▶ **What needs to be done**
Please find each line in the entries below that contains the string "height" and copy those lines out in full.

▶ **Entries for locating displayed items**
--- --- ---

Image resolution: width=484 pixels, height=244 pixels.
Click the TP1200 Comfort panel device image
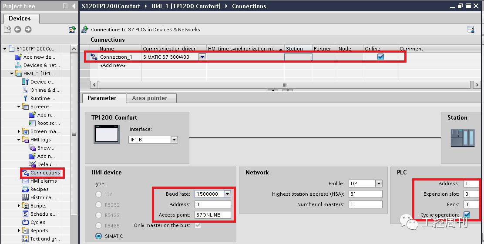(107, 134)
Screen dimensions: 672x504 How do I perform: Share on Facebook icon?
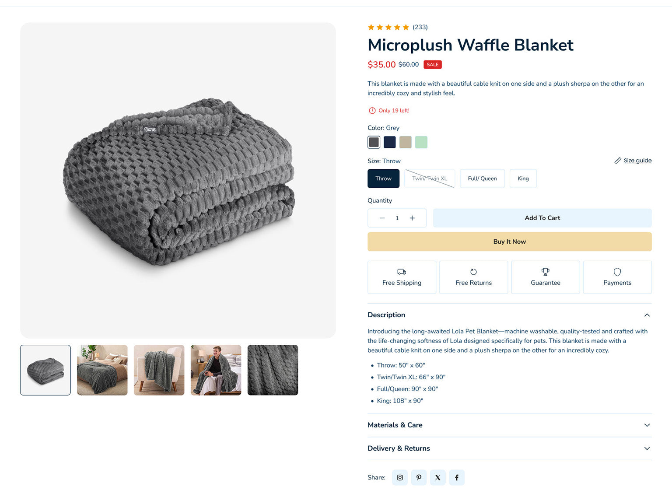click(457, 477)
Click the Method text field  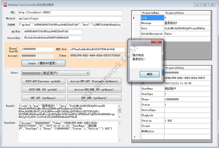pos(70,19)
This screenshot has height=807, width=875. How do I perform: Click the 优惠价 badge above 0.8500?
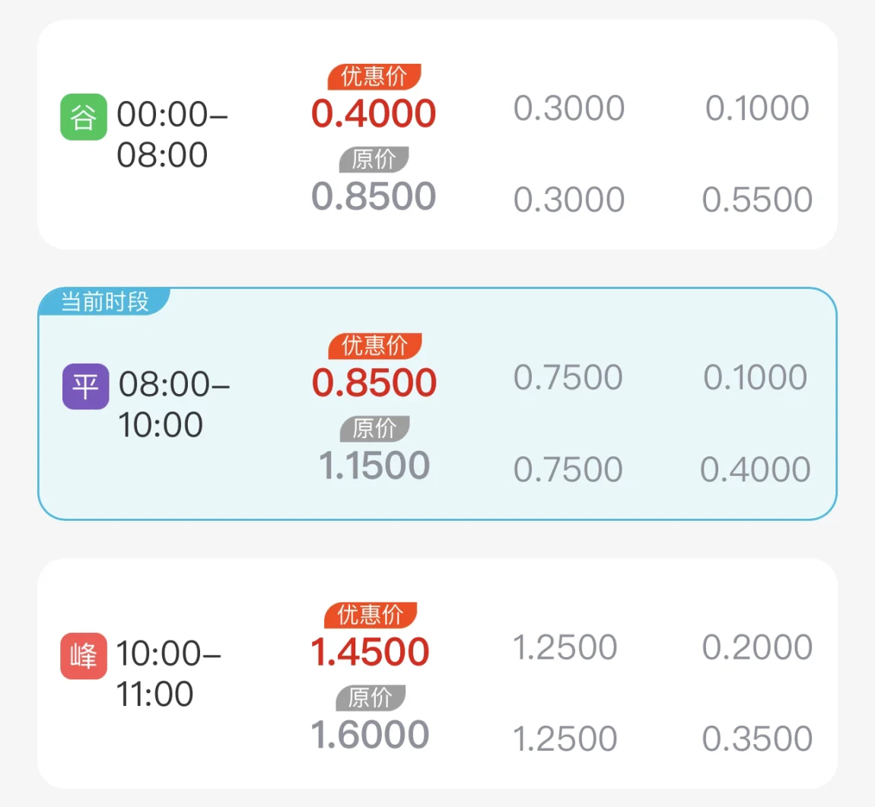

--- --- ---

▶ **Full output**
Image resolution: width=484 pixels, height=244 pixels.
This screenshot has height=807, width=875. How do I perform: Click the 优惠价 badge above 0.8500?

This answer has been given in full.